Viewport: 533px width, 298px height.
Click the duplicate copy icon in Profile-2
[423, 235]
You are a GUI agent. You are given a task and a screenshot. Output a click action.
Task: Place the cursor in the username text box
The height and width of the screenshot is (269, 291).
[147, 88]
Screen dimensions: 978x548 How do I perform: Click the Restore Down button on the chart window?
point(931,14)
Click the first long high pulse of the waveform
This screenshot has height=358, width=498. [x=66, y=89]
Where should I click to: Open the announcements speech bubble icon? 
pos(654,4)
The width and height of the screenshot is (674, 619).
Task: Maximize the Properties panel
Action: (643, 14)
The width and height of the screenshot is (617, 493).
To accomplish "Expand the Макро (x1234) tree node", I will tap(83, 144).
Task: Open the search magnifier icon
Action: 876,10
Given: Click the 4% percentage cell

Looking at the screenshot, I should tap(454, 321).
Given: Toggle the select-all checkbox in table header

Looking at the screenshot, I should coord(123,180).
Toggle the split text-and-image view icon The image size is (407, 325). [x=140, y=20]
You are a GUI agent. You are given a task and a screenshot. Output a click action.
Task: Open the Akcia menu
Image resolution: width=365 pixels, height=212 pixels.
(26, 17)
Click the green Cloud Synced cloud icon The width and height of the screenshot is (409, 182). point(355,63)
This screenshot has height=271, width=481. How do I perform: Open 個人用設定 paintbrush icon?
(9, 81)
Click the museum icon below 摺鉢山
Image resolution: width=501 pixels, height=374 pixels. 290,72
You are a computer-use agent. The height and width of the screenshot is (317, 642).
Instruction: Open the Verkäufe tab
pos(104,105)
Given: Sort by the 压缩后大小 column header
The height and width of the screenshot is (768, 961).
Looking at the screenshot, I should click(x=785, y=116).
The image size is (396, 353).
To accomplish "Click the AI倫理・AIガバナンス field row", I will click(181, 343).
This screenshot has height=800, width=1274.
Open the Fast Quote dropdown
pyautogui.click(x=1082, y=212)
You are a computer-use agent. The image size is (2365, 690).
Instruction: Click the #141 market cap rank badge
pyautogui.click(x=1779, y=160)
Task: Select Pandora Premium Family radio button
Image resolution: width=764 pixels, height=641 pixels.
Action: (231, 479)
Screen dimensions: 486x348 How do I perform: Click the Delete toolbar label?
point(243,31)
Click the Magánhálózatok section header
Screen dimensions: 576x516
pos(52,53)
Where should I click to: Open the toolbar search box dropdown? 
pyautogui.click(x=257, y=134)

• EXERCISE: The line with "You are a computer-use agent. The height", the last line of the data above, and every line between them should be duplicated exactly, with nothing else.

• TASK RESULT:
You are a computer-use agent. The height and width of the screenshot is (317, 642).
Instruction: Open the Verkäufe tab
pos(104,105)
Given: Sort by the 压缩后大小 column header
The height and width of the screenshot is (768, 961).
Looking at the screenshot, I should click(x=785, y=116).
The image size is (396, 353).
To accomplish "Click the AI倫理・AIガバナンス field row", I will click(181, 343).
This screenshot has height=800, width=1274.
Open the Fast Quote dropdown
pyautogui.click(x=1082, y=212)
You are a computer-use agent. The image size is (2365, 690).
Instruction: Click the #141 market cap rank badge
pyautogui.click(x=1779, y=160)
Task: Select Pandora Premium Family radio button
Image resolution: width=764 pixels, height=641 pixels.
Action: (231, 479)
Screen dimensions: 486x348 How do I perform: Click the Delete toolbar label?
point(243,31)
Click the Magánhálózatok section header
Screen dimensions: 576x516
pos(52,53)
Where should I click to: Open the toolbar search box dropdown? 
pyautogui.click(x=257, y=134)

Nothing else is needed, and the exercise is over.